No se debe dejar alimentos preparados a temperatura ambiente ya que el calor favorece la proliferación bacteriana y la formación de toxinas. Los alimentos cocinados deben conservarse en caliente o refrigerados rápidamente, especialmente carnes, embutidos, lácteos, postres que contengan crema o huevo, ensaladas y comidas preparadas.
Al recalentar, los alimentos deben alcanzar una temperatura interna mínima de 65 grados para seguir garantizando su seguridad.
Recomendaciones para alimentos crudos y en establecimientos
En los alimentos crudos o poco cocinados hay mayor riesgo por la ausencia del calor germicida. Por ello, es importante adquirir materias primas frescas, verificar su etiquetado y congelar el pescado para erradicar anisakis cuando sea necesario.
Los vegetales consumidos en crudo, como lechuga o tomate, deben sumergirse en agua con unas gotas de lejía específica para desinfectar vegetales durante unos minutos y luego enjuagarse con agua corriente.
Los huevos requieren un manejo cuidadoso para evitar salmonelosis. No deben comprarse con suciedad o roturas y deben conservarse en frigorífico. Se recomienda no lavar la cáscara ni usar la cáscara para separar claras y yemas, además de cocinar plenamente los alimentos que contengan huevo.

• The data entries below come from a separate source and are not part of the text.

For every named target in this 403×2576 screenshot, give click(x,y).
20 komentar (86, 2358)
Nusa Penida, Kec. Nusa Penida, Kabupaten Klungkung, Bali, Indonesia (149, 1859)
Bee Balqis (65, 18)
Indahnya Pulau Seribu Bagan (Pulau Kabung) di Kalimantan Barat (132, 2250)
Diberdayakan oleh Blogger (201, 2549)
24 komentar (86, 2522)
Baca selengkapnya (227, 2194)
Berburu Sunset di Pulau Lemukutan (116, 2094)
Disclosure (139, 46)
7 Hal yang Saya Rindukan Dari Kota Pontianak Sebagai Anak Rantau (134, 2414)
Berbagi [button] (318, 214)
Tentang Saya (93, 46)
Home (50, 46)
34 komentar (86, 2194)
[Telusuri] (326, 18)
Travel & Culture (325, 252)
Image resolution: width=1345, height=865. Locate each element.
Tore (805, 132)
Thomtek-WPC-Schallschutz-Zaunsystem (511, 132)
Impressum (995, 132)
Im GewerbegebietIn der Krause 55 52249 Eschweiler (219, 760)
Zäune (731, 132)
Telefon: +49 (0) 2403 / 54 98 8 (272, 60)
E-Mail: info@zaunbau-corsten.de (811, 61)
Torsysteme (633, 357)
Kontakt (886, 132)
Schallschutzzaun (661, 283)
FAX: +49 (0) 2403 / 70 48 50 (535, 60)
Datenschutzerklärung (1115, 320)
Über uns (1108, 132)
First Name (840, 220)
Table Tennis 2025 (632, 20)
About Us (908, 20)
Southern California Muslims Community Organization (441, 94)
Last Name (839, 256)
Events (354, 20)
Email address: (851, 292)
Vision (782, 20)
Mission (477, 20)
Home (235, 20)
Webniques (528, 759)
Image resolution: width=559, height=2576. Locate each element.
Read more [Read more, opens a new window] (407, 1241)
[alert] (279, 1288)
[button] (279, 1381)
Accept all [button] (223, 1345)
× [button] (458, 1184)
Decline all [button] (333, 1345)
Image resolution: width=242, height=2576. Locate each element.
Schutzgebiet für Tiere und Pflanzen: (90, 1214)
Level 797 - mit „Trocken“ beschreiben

Además, se debe evitar la presencia de mascotas cerca de los alimentos y controlar los focos que atraen insectos y roedores, como basuras o agua estancada.
Para la preparación de alimentos siempre se debe utilizar agua apta para consumo humano, preferiblemente de la red pública o potable, y desinfectarla con hervido o lejía adecuada en caso de dudas sobre su calidad.
En establecimientos como hoteles, bares, restaurantes y chiringuitos es esencial que los alimentos se presenten en vitrinas refrigeradas y que exista acceso a agua corriente. El personal debe contar con ropa limpia exclusiva, gorro protector y utilizar pinzas para manipular los alimentos, evitando el contacto directo con las manos.
Se recomienda rechazar alimentos almacenados a temperatura ambiente sin protección o cuando el aspecto del local o del personal no sea higiénico.